Opinion | Can Deb Haaland Stay a Hero? – The New York Times

Claudia Lawrence is a freelance journalist.

Credit…Adria Malcolm for The New York Times

“Within minutes of the announcement that President-elect Joe Biden had nominated Representative Deb Haaland of New Mexico as interior secretary, Native social media was celebrating. People in our community who have met Ms. Haaland began posting photos of her at Native events throughout Indian Country; one of my friends wrote, “Our auntie has done it!”

The jubilation is warranted, because Ms. Haaland, a citizen of Laguna Pueblo, one of the country’s 574 federally recognized tribes, would be the first Native American to head the Department of the Interior, indeed the first Native American to serve in the cabinet at all. But there is no question that if Ms. Haaland is confirmed, her seat at the table would be a very hot seat indeed.

Native representation is good, but the community will want her to deliver on expectations. And right now, expectations are stratospheric. In the Native community, many assume that Ms. Haaland will be our warrior, righting centuries of federal wrongs against our people and our tribes, especially those inflicted by the Interior Department, which oversees the Bureau of Indian Affairs.
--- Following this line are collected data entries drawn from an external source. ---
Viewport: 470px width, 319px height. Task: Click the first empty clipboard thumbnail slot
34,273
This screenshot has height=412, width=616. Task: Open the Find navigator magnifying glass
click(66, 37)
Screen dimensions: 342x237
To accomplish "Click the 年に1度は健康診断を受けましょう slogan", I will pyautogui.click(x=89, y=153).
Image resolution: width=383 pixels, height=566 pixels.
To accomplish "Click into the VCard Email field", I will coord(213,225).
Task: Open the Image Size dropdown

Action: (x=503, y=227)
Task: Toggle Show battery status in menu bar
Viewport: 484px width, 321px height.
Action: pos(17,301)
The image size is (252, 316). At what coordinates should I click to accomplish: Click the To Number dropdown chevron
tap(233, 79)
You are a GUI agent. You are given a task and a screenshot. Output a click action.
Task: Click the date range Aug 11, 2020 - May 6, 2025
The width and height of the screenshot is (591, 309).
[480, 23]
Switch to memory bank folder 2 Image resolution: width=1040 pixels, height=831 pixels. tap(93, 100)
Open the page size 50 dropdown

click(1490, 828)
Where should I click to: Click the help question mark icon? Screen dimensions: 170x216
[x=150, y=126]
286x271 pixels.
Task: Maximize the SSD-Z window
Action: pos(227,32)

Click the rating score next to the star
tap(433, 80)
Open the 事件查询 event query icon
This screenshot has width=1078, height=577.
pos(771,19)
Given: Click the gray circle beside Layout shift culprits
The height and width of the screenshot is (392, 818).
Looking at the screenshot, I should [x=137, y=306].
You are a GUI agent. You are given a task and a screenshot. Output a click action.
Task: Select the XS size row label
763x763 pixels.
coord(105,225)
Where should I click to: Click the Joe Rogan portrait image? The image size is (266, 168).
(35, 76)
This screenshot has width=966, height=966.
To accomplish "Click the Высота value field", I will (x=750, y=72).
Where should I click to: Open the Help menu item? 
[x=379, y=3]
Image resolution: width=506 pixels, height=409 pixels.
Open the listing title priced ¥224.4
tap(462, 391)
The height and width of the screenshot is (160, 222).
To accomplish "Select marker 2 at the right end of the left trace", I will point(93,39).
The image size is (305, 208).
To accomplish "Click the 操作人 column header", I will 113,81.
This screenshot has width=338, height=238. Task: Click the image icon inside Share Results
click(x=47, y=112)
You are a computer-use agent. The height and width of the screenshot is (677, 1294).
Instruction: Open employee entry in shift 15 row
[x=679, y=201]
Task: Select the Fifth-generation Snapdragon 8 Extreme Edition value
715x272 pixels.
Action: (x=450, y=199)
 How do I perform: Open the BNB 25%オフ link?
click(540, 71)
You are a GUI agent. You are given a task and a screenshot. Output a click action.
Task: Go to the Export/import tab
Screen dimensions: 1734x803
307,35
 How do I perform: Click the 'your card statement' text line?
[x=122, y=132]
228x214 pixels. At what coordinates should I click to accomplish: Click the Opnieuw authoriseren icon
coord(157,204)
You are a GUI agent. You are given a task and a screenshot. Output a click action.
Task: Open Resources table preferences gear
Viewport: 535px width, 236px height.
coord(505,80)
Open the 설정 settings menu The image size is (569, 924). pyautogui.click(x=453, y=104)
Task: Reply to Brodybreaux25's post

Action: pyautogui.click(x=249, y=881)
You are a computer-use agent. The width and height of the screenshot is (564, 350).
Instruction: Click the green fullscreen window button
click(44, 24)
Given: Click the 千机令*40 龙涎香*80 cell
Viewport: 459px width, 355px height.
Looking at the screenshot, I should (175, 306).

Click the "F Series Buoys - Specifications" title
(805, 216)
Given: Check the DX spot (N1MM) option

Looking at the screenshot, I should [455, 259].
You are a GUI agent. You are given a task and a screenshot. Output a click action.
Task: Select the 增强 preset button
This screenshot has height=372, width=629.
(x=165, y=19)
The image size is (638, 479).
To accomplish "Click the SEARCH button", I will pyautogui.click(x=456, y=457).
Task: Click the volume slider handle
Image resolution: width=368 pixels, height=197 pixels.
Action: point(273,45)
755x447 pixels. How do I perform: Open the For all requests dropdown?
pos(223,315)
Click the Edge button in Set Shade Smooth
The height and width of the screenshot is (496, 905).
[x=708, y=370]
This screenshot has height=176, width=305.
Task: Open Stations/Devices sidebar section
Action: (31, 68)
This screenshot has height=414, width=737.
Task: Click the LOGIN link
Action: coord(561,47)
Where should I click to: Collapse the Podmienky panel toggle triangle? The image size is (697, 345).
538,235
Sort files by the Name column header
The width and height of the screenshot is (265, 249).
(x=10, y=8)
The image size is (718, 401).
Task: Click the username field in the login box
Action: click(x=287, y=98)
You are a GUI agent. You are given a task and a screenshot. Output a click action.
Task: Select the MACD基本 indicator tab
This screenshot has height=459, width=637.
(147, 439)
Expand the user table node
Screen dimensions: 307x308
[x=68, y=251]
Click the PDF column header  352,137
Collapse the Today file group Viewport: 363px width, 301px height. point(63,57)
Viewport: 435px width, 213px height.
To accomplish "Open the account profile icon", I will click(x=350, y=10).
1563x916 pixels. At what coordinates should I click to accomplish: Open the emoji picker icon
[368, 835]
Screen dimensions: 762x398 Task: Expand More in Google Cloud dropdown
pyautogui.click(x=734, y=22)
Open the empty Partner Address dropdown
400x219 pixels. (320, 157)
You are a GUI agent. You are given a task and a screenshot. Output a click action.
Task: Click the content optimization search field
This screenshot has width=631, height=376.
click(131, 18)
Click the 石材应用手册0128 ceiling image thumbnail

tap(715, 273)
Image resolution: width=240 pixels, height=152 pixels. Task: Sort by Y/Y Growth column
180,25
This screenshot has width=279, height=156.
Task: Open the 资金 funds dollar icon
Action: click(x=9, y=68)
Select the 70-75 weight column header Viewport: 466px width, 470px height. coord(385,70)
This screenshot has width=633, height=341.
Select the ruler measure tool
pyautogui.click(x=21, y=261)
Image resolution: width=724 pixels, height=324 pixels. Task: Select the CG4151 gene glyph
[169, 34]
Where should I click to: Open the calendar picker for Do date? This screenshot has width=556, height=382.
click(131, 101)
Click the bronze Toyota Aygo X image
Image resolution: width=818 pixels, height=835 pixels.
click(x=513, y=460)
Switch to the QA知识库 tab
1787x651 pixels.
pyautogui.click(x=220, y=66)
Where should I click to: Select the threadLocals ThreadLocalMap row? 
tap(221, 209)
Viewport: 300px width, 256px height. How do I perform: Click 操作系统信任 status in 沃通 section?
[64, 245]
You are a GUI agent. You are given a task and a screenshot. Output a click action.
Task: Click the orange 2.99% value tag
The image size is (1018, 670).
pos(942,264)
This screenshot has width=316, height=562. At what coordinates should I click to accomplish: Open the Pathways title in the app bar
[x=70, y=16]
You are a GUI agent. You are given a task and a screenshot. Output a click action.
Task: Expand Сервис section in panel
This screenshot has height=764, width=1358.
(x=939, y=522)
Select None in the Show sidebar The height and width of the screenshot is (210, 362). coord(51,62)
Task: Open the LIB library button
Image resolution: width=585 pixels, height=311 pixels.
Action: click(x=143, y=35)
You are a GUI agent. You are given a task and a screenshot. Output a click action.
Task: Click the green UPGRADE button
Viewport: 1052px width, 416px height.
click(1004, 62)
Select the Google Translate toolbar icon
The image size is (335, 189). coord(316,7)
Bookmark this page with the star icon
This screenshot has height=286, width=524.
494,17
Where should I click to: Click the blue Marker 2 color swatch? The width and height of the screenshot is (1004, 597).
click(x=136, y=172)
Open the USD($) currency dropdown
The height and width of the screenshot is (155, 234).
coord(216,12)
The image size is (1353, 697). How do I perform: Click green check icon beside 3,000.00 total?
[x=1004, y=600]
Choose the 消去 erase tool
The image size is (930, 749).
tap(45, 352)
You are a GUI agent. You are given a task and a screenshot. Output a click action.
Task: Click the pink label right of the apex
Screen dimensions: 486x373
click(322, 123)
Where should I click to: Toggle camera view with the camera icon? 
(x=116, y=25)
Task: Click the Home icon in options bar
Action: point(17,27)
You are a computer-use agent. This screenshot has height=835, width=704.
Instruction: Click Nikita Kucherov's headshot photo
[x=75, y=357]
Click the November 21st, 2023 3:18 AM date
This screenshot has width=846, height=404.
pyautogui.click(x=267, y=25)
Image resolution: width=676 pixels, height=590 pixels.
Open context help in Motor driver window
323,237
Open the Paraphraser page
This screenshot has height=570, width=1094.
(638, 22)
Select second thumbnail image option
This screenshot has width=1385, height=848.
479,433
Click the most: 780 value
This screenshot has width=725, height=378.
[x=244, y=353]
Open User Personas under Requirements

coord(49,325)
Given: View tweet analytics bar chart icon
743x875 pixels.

But Ms. Haaland would need to calibrate a delicate balance between her populist identity as a champion of Native rights and tribal sovereignty and her new role defending the interests of the federal system. One of the first two Native women to be elected to Congress, Ms. Haaland is a remarkable trailblazer, but as anyone who has done it will affirm, breaking new trail, especially as one climbs upward, is riddled with potential mishap.

Ms. Haaland would not be the first Native American to serve in the upper echelons of a presidential administration. Charles Curtis, Herbert Hoover’s running mate in 1928, was Native and even spoke fluent Kaw, which he learned at his grandmother’s knee. Curtis, though, is not admired as a role model, but instead derided as a reactionary assimilationist who promoted policies that significantly harmed Natives. The Curtis Act of 1898, which he introduced as a member of the House, broke up tribal lands, weakened tribal governments and abolished tribal courts.”

David Lindsay Jr.
Hamden, CT | NYT Comment:
I would have been much more impressed by this essay, if it had arrived after Ms. Haaland had made it through the confirmation period, or at least, after the Democrats won the senate.
I agree with two conflicting comments. One, that this piece was thoughtful and deep. I especially liked hearing about the Indian Vice President who screwed his people. That was an ugly, new story for me. But I also agreed with the comment, that the whole piece was a bit insulting to Ms. Haaland. Has she ever showed signs of betraying her people, or their environment? The writer offers little detail about Haaland’spolitical resume and skills, so the she appears more opportunistic, than informed.
Bless Joe Biden for proposing to put an American Indian and an environmentalist into his cabinet, to head the Dept of the Interior.